▶ [Request]
Please rewrite the material from the line with "The width and height of the screenshot is (546, 615)." through the end, replacing "screenshot" with "screen capture" and changing nothing else. Leave the pictures out of your answer.

▶ [Material supplied]
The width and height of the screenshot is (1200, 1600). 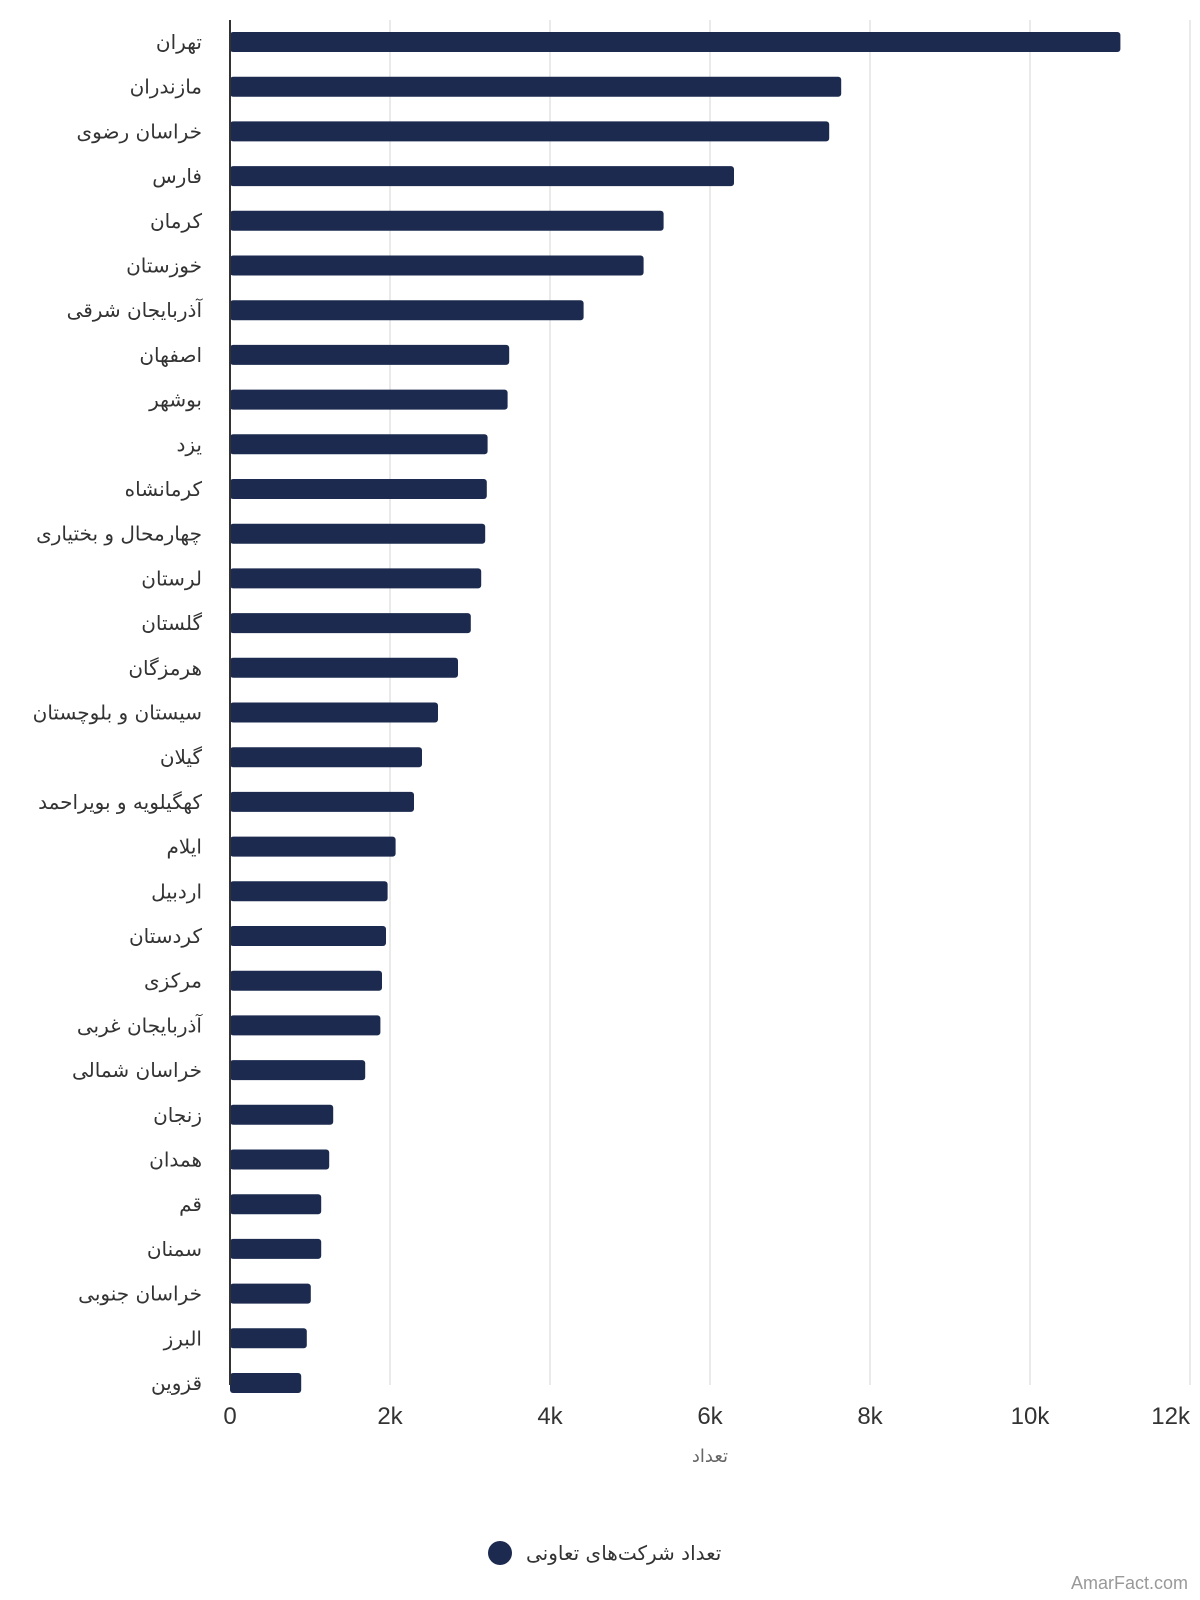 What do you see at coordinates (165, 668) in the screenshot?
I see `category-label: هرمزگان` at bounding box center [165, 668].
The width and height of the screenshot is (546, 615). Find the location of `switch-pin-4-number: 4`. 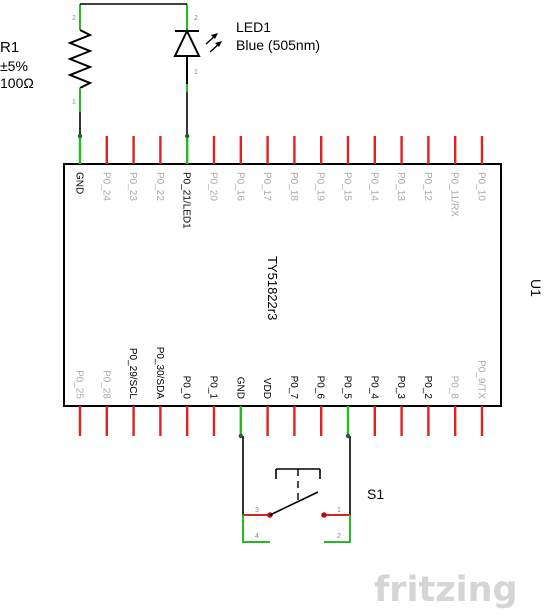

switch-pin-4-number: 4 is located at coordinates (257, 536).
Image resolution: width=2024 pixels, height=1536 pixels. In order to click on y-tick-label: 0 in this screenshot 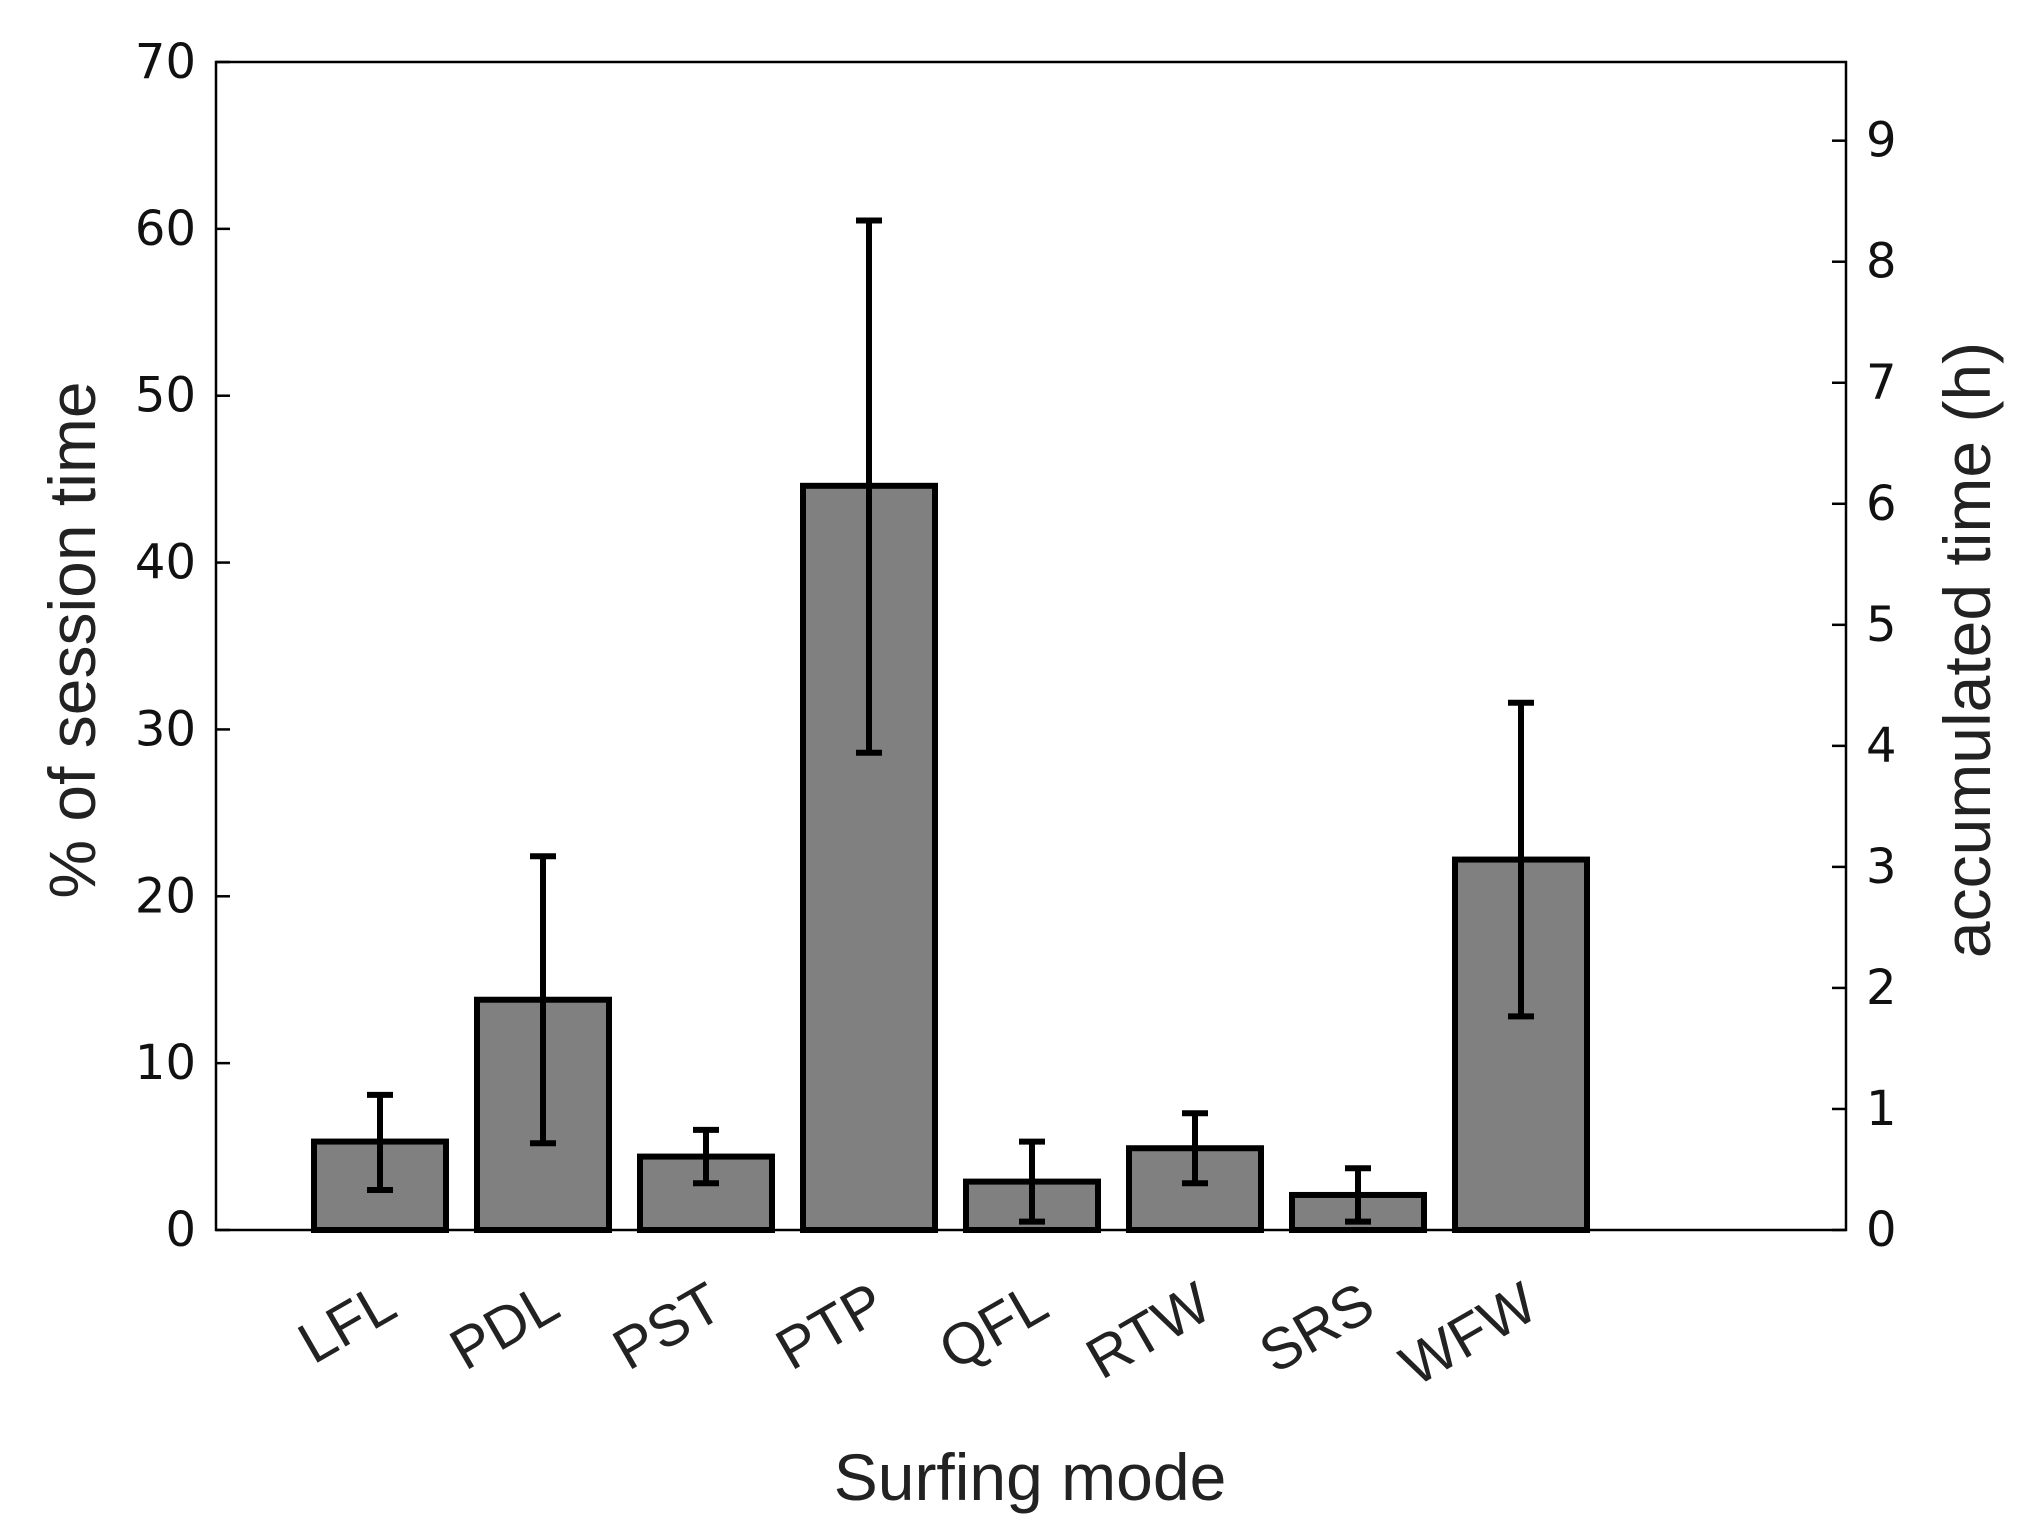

▶ [Expected answer]
The width and height of the screen capture is (546, 615). Find the location of `switch-pin-4-number: 4`. 

switch-pin-4-number: 4 is located at coordinates (257, 536).
Image resolution: width=2024 pixels, height=1536 pixels. In order to click on y-tick-label: 0 in this screen capture 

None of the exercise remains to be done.